For many years Cowan's was the standard account and there was much to commend it, notably his pioneering methods in oral history and his sympathetic portrayal of the Maori.
However, with hindsight, he romanticised the wars and the role they played in forming New Zealand's idea of itself. In his account, the fighting was crucial in overcoming the contempt Maori and British felt for each other.
"The wars ended with a strong mutual respect, tinged with real affection, which would never have existed but for this ordeal by battle," he wrote, glossing over the deep grievances Maori had about the loss of their land and autonomy.
Cowan's notes have been enormously helpful in re-examining the history of the wars but his interpretation has been largely superseded by more sophisticated work, notably James Belich in The New Zealand Wars and the Victorian Interpretation of Racial Conflict, published in 1986.
IN HINDSIGHT Another book by a New Zealander also attracted a lot of attention in 1922 but for quite different reasons.
Safe Marriage was by Ettie Rout, who had bravely campaigned in World War I to provide troops with contraceptives to help stop the spread of sexually transmitted disease.
Safe Marriage was a contraceptive guide for women; it was no less controversial in New Zealand than her wartime work and was promptly banned much to the disgust of prominent doctors in Britain.

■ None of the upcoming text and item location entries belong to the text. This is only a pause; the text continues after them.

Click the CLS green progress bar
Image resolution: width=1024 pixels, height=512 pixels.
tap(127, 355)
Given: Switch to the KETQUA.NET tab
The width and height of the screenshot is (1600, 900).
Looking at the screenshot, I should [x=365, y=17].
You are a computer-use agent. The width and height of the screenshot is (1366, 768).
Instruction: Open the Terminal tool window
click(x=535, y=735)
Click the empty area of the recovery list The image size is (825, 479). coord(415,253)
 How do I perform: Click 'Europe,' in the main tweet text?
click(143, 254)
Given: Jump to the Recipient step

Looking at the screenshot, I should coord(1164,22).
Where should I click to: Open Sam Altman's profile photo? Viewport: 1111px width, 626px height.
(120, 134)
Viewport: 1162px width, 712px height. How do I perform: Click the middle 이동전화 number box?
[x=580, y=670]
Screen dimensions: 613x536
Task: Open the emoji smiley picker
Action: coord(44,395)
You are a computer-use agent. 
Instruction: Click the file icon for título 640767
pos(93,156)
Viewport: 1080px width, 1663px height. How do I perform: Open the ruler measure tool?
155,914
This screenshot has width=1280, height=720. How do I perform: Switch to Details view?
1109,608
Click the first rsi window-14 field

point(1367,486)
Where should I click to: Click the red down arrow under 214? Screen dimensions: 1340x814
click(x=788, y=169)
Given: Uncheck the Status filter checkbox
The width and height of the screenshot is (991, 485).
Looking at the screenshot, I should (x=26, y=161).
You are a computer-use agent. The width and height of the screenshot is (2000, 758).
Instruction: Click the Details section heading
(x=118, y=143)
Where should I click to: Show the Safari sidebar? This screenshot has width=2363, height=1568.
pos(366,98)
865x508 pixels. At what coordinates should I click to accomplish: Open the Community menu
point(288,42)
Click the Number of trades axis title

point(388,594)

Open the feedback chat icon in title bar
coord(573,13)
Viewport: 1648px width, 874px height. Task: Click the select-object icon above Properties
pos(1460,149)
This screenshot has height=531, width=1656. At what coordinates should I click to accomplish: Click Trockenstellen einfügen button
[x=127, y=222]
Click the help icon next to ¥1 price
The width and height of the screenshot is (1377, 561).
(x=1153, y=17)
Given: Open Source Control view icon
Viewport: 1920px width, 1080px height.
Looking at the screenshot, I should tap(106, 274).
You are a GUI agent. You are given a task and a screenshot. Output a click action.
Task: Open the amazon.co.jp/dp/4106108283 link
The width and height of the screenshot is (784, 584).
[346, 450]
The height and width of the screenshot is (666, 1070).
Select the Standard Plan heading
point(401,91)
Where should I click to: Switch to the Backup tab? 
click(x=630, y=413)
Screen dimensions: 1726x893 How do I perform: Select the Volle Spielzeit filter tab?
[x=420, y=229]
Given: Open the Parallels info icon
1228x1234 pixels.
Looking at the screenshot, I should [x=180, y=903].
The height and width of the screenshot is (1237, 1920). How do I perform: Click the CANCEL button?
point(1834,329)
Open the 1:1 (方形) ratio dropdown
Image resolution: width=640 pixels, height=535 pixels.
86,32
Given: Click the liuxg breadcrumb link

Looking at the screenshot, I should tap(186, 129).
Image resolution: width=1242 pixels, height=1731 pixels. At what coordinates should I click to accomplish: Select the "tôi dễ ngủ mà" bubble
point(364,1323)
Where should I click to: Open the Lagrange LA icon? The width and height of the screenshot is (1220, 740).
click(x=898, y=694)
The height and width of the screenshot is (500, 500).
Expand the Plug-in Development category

All diseases used to be regarded as manifestations of the wrath of the deity, thereby deflecting attention from sanitation, said one medical superintendent.
"These ideas, though evidently still current in New Zealand and Darkest Africa, have been or are being abandoned in civilised states.
"I wonder if anyone can tell me what New Zealanders do read."
With hindsight, then, Ettie Rout is our New Zealander of the Year for 1922 for helping people to face a taboo subject.